Midas126

Posted on Apr 13

Building Your Own "Google Maps for Codebases": A Guide to Semantic Code Search with LLMs

#ai #machinelearning #llm #semanticsearch

From Keyword Chaos to Semantic Understanding

You’ve just cloned a massive, unfamiliar repository. Your mission: find the function that handles user authentication errors. You grep for "auth," but get 500 results. You search for "error," and the world collapses. This is the classic "needle in a haystack" problem in codebases, and it’s a massive productivity sink.

The recent article "Google Maps for Codebases: Paste a GitHub URL, Ask Anything" sparked excitement by showcasing this future. But what if you could build the core of this yourself? Not a full-scale production tool, but a working prototype that understands code semantically? Instead of matching "error," it finds "the function that validates JWT tokens and throws an exception on expiry."

This guide will walk you through building a local, semantic code search engine using open-source Large Language Models (LLMs). We'll move beyond simple keyword matching to create a system that understands the meaning behind the code.

The Core Idea: From Text Chunks to Vector Search

The magic behind semantic search is embeddings. An embedding is a numerical representation (a high-dimensional vector) of a piece of text that captures its semantic meaning. Sentences with similar meanings have similar vectors.

Our plan:

Chunk: Break a codebase into logical, searchable pieces (functions, classes, blocks).
Embed: Convert each chunk into a vector using an embedding model.
Store: Place these vectors in a specialized database for fast similarity search.
Query: Convert a natural language question ("find auth error handlers") into a vector and find the most similar code chunks.

Building the Engine: A Step-by-Step Implementation

We'll use Python, sentence-transformers for embeddings, and ChromaDB as our vector database.

Step 1: Setting Up the Environment

pip install sentence-transformers chromadb tree-sitter-languages

Step 2: The Code Chunker

We need an intelligent way to split code. A naive line-based splitter would destroy function definitions. We'll use tree-sitter, a robust parser generator, to understand the code's Abstract Syntax Tree (AST) and chunk it logically.

import os
from tree_sitter import Language, Parser
from tree_sitter_languages import get_language

class CodeChunker:
    def __init__(self, language='python'):
        self.language = get_language(language)
        self.parser = Parser()
        self.parser.set_language(self.language)

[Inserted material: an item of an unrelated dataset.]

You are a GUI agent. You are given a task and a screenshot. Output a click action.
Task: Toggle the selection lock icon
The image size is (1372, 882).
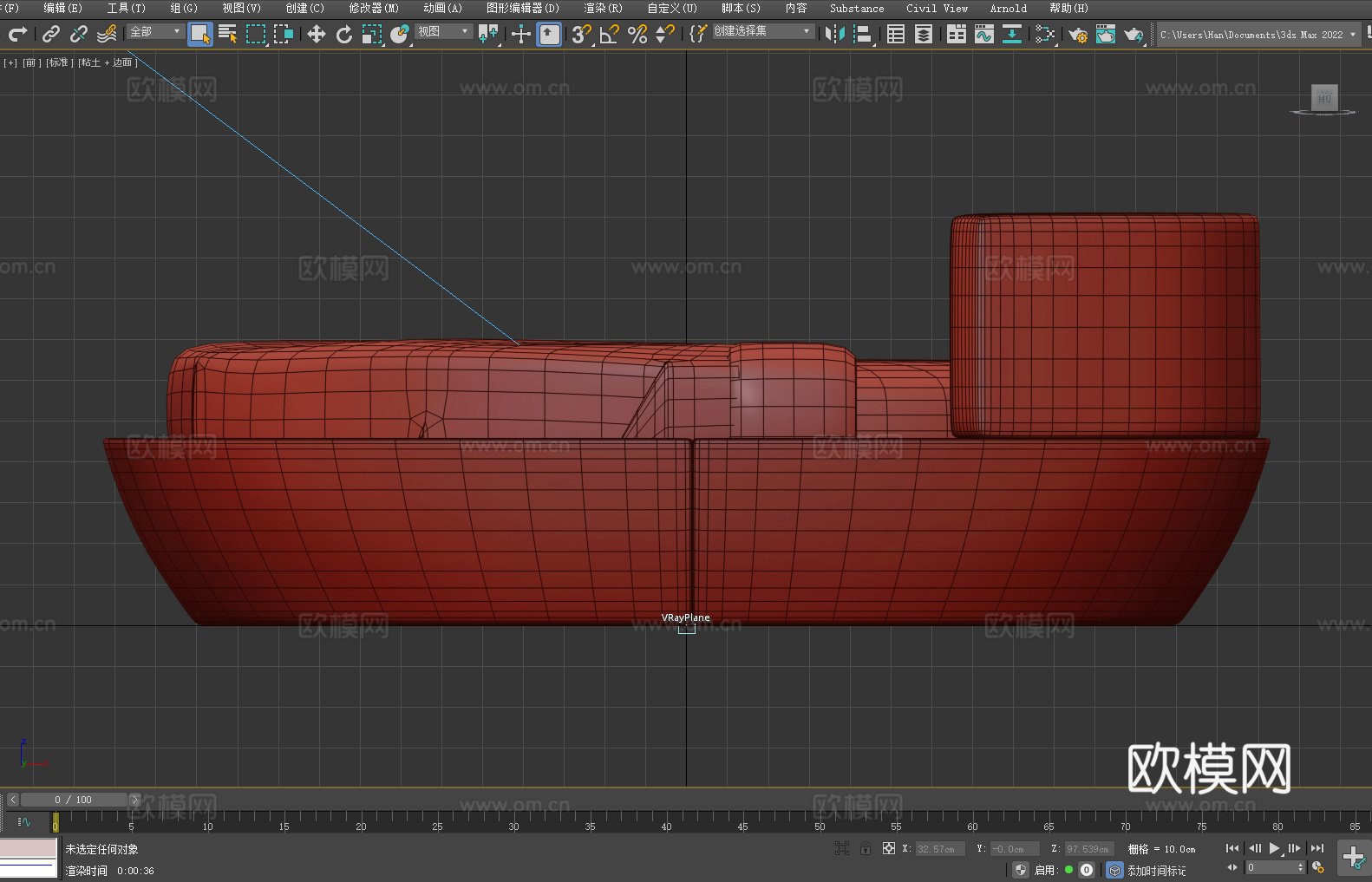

    def chunk_file(self, file_path):
        """Parse a file and yield logical chunks (function/method definitions)."""
        with open(file_path, 'r', encoding='utf-8') as f:
            source_code = f.read()

        tree = self.parser.parse(bytes(source_code, 'utf-8'))
        root_node = tree.root_node

        # Query for function/method/class definitions (simplified for Python)
        query = self.language.query("""
            (function_definition
                name: (identifier) @name
                body: (block) @body) @function
            (class_definition
                name: (identifier) @name
                body: (block) @body) @class
        """)

        captures = query.captures(root_node)
        chunks = []

        # Group captures and extract source code
        for node, tag in captures:
            if tag in ('function', 'class'):
                chunk_text = source_code[node.start_byte:node.end_byte]
                # Simple metadata extraction
                for child in node.children:
                    if child.type == 'identifier':
                        name_node = child
                        break
                chunk_name = source_code[name_node.start_byte:name_node.end_byte]
                chunks.append({
                    "text": chunk_text,
                    "name": chunk_name,
                    "type": tag,
                    "file": file_path
                })
        return chunks

Step 3: Generating & Storing Embeddings

Now, we convert each chunk into a vector and store it in ChromaDB.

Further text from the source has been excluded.